Tuesday, July 19, 2011

Signs of Sanity (even on RedState)

For those of you who don't know, RedState is the foaming at the mouth conservative blog that manages to occasionally include some form of evidence or (more rarely) reason in their discussions.  I like to highlight these moments as a matter of principle.  Here's one in which they admit that the debt ceiling absolutely has to be raised and that it was stupid to use it to do the deficit reduction thing.   Now, the post has some weird ideas about government spending.  For instance, this line:
The underlying politics is as follows: the American people are sick and tired of deficit spending. The pundits are completely wrong when they downplay this issue, because deficits are FAR worse now than they ever have been in peacetime (10+% of GDP). And they got far worse at almost the exact moment Obama was elected president.
I don't know why people keep forgetting that we are AT WAR, and that this is the first war in American History that wasn't paid for with higher taxes.  Maybe I got the direction of that wrong; people keep forgetting that we are at war because we have neglected to pay for the two we are in.   And as for the "got far worse at almost the exact moment Obama was elected president" thing, that is completely true, which sort of highlights the fact that he couldn't possibly have been at fault for it.  I mean, if we want to talk about deficit spending... the only president who didn't do it in recent memory has been Clinton.  I'm really not sure why that would give us the idea that Democrats are the ones who don't care about fiscal responsibility, but that sure seems to be the popular opinion.
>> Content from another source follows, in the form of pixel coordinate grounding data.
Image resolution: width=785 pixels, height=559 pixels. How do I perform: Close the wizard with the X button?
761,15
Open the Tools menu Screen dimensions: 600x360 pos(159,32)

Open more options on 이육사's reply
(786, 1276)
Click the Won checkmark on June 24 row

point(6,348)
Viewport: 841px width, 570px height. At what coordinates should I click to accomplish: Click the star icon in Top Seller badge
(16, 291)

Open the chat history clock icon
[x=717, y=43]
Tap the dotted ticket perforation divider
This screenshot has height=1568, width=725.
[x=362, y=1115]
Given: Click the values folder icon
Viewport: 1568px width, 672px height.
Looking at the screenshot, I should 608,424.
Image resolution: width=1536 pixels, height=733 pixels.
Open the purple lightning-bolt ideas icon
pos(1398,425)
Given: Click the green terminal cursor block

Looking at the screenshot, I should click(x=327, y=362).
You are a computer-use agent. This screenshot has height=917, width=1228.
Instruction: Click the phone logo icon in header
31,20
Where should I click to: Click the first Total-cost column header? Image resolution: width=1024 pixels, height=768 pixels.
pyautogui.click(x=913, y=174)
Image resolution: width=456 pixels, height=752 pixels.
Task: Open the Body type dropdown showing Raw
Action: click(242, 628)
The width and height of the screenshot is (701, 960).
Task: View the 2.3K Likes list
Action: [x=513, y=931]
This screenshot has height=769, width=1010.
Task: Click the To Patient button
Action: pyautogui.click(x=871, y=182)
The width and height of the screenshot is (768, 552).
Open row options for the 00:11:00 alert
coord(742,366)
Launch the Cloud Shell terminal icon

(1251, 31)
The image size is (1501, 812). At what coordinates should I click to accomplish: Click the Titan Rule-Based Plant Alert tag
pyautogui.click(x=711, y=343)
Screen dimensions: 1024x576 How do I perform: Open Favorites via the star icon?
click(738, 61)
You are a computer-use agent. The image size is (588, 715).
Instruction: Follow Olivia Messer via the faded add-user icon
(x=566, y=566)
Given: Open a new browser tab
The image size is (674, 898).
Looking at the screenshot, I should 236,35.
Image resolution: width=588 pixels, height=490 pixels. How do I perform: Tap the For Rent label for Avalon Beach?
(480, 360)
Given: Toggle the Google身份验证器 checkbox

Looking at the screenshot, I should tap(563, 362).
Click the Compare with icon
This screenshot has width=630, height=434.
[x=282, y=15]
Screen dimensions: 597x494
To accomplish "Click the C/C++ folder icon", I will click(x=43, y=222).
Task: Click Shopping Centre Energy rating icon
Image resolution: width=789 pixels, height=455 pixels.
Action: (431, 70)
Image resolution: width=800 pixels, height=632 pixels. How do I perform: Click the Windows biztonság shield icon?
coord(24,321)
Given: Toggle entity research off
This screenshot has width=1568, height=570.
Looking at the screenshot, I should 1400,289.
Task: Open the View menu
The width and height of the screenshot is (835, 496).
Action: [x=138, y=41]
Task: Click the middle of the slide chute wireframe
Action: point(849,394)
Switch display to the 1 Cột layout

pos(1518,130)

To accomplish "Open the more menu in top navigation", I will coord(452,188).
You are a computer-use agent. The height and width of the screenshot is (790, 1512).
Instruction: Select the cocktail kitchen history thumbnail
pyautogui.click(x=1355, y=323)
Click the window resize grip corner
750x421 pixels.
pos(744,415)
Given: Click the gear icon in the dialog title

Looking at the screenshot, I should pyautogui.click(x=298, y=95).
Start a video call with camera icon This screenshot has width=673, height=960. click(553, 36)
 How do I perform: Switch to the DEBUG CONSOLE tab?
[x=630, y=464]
The other strange thing about the article is that it starts with the premise that the debt ceiling was a bad place to raise the issue, and ends with the conclusion that Republicans should use the debt ceiling to raise the issue, but consistency is maybe too much to ask for.  Still, my complaints about this post have to do with its mission, not its sanity, and I greatly prefer that so kudos to Francis Cianfrocca.